Nice cassein surprise,b4 bed then!

I got more gains of steak than any other food.


----------



## GeordieSteve

That's what I wanted to hear! I'm buying me a cow and biting chunks off when needed!


----------



## Heath

You guys buy the cheap mince or the leaner mince?


----------



## TAFFY

steak/steak/steak i eat more red meat if you wan up your calories but variety is what you want chicken/turkey/fish/red meat/lean pork get it all down you:thumb:


----------



## biglbs

MutantX said:


> You guys buy the cheap mince or the leaner mince?


Whole steak and cut it into portions,from w/saler


----------



## LunaticSamurai

I'd go with beef for bulking for the creatine content.


----------



## Sharp161

I see a vid somewhere of mark dugdale he actually bought a cow from a farm had it slaughtered then went in his massive American SUV and literally filled the entire thing up with meat!


----------



## Heath

biglbs said:


> Whole steak and cut it into portions,from w/saler


I might just go and buy a cow for my garden lol


----------



## H22civic

MutantX said:


> You guys buy the cheap mince or the leaner mince?


I buy tescos lean steak mince, its pretty cheap. 2.8kg for £12.


----------



## Heath

H22civic said:


> I buy tescos lean steak mince, its pretty cheap. 2.8kg for £12.


Don't remember seeing that..

I got 1kg of organic mince for £6 at tescos tonight


----------

### WRITTEN EXERCISE 1
Using the forum thread about steak and mince, decide whether each statement agrees with it: (a) one poster buys whole steak from a wholesaler and cuts it into portions; (b) Heath paid £12 for 2.8kg of organic mince; (c) LunaticSamurai picks beef for bulking because of its creatine content. Answer yes or no for each and quote the words that settle it.

### STORED ROWS
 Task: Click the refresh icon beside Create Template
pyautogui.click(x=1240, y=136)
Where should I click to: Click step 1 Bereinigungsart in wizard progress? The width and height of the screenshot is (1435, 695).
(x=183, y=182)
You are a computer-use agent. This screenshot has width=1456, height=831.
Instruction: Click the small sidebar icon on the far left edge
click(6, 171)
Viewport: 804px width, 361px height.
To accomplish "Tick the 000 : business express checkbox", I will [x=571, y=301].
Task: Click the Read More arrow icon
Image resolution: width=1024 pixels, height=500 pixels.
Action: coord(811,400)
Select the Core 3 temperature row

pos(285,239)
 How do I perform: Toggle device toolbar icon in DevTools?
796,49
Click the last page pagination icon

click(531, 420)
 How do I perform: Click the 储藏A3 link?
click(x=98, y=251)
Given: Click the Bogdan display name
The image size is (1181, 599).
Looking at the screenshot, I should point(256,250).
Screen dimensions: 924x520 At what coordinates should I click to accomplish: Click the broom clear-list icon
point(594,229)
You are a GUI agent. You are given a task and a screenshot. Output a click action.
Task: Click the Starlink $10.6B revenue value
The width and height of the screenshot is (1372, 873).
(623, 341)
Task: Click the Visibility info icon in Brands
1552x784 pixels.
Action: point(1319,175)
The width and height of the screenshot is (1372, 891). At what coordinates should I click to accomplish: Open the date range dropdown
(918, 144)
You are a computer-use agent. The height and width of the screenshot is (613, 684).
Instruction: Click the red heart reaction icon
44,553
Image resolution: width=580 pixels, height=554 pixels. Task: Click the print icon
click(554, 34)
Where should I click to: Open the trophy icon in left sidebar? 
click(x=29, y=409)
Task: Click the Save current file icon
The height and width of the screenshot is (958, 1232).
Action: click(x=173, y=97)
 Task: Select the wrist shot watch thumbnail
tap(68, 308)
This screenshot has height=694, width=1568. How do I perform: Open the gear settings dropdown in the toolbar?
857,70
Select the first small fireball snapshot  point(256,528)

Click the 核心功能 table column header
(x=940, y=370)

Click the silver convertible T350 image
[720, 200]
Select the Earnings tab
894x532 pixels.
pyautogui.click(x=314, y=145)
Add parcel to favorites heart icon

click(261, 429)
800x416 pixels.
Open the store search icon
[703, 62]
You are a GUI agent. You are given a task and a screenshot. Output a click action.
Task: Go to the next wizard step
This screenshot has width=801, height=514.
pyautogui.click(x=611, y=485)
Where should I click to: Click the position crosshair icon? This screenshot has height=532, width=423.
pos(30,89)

### WRITTEN EXERCISE 2
Arrange the rows as a JSON list of strings, one string per line and no blank lines. Start with the row line that contains "Task: Click the Visibility" and go on through the row line that contains "Select the first".

### FULL ANSWER 1
(a) Yes: "Whole steak and cut it into portions,from w/saler"
(b) No: "I got 1kg of organic mince for £6 at tescos tonight"
(c) Yes: "I'd go with beef for bulking for the creatine content."

### FULL ANSWER 2
[
  "Task: Click the Visibility info icon in Brands",
  "1552x784 pixels.",
  "Action: point(1319,175)",
  "The width and height of the screenshot is (1372, 891). At what coordinates should I click to accomplish: Open the date range dropdown",
  "(918, 144)",
  "You are a computer-use agent. The height and width of the screenshot is (613, 684).",
  "Instruction: Click the red heart reaction icon",
  "44,553",
  "Image resolution: width=580 pixels, height=554 pixels. Task: Click the print icon",
  "click(554, 34)",
  "Where should I click to: Open the trophy icon in left sidebar? ",
  "click(x=29, y=409)",
  "Task: Click the Save current file icon",
  "The height and width of the screenshot is (958, 1232).",
  "Action: click(x=173, y=97)",
  " Task: Select the wrist shot watch thumbnail",
  "tap(68, 308)",
  "This screenshot has height=694, width=1568. How do I perform: Open the gear settings dropdown in the toolbar?",
  "857,70",
  "Select the first small fireball snapshot  point(256,528)"
]